[[ Given entries, beginning ]]
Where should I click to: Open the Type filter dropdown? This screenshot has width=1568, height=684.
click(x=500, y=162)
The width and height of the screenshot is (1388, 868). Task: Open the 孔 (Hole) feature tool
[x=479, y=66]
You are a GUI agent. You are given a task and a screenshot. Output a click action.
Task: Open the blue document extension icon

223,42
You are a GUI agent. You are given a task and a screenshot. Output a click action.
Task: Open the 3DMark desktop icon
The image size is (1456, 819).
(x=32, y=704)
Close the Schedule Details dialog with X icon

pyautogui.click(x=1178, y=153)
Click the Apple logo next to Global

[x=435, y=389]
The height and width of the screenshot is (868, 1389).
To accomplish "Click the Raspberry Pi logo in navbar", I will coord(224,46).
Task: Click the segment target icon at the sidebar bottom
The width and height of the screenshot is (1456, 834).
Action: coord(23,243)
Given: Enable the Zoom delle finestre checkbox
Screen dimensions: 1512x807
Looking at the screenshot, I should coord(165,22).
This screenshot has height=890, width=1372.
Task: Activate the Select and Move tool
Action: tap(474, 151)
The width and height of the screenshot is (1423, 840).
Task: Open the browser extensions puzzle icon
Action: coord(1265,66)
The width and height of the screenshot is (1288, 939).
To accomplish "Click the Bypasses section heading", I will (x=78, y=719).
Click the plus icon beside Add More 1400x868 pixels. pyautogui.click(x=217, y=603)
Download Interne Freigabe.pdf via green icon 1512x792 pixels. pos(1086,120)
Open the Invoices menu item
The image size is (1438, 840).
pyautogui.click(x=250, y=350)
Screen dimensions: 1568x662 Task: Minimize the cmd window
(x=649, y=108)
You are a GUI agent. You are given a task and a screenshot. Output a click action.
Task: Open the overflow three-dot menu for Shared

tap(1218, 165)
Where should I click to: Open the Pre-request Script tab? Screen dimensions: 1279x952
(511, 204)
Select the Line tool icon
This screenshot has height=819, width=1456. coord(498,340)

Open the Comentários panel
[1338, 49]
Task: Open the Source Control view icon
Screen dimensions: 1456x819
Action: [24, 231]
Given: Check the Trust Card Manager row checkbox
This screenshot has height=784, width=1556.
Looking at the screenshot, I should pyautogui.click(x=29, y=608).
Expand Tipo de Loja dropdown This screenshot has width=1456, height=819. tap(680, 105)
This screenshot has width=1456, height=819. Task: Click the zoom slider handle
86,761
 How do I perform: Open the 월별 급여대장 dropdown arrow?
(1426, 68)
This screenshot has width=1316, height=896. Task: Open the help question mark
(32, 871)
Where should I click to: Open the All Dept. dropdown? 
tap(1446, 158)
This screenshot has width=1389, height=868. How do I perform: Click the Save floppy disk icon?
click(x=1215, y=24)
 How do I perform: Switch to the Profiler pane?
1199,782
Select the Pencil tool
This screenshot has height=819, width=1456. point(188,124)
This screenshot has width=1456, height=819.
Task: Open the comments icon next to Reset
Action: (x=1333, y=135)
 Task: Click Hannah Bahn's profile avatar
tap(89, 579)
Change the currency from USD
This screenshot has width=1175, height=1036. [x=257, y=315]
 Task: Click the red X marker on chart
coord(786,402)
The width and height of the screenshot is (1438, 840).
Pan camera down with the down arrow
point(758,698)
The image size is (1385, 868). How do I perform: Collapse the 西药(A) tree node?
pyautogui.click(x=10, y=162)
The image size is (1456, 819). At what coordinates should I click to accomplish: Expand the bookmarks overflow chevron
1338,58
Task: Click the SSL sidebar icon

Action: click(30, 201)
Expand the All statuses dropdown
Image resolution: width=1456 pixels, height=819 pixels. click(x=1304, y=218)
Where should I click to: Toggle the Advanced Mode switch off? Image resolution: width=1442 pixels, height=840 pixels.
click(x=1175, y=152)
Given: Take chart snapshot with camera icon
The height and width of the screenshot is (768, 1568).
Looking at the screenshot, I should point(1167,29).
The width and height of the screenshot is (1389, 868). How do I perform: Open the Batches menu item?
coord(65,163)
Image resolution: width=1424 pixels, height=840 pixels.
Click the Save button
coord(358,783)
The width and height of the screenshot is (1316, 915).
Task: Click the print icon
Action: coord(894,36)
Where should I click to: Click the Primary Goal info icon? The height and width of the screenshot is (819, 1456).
[[ Given entries, end ]]
Activity:
Transcribe exactly, please, the lines from the one with "The image size is (1385, 868)." to the last line of the entries above, ends included.

Response area:
The image size is (1385, 868). How do I perform: Collapse the 西药(A) tree node?
pyautogui.click(x=10, y=162)
The image size is (1456, 819). At what coordinates should I click to accomplish: Expand the bookmarks overflow chevron
1338,58
Task: Click the SSL sidebar icon

Action: click(30, 201)
Expand the All statuses dropdown
Image resolution: width=1456 pixels, height=819 pixels. click(x=1304, y=218)
Where should I click to: Toggle the Advanced Mode switch off? Image resolution: width=1442 pixels, height=840 pixels.
click(x=1175, y=152)
Given: Take chart snapshot with camera icon
The height and width of the screenshot is (768, 1568).
Looking at the screenshot, I should point(1167,29).
The width and height of the screenshot is (1389, 868). How do I perform: Open the Batches menu item?
coord(65,163)
Image resolution: width=1424 pixels, height=840 pixels.
Click the Save button
coord(358,783)
The width and height of the screenshot is (1316, 915).
Task: Click the print icon
Action: coord(894,36)
Where should I click to: Click the Primary Goal info icon? The height and width of the screenshot is (819, 1456).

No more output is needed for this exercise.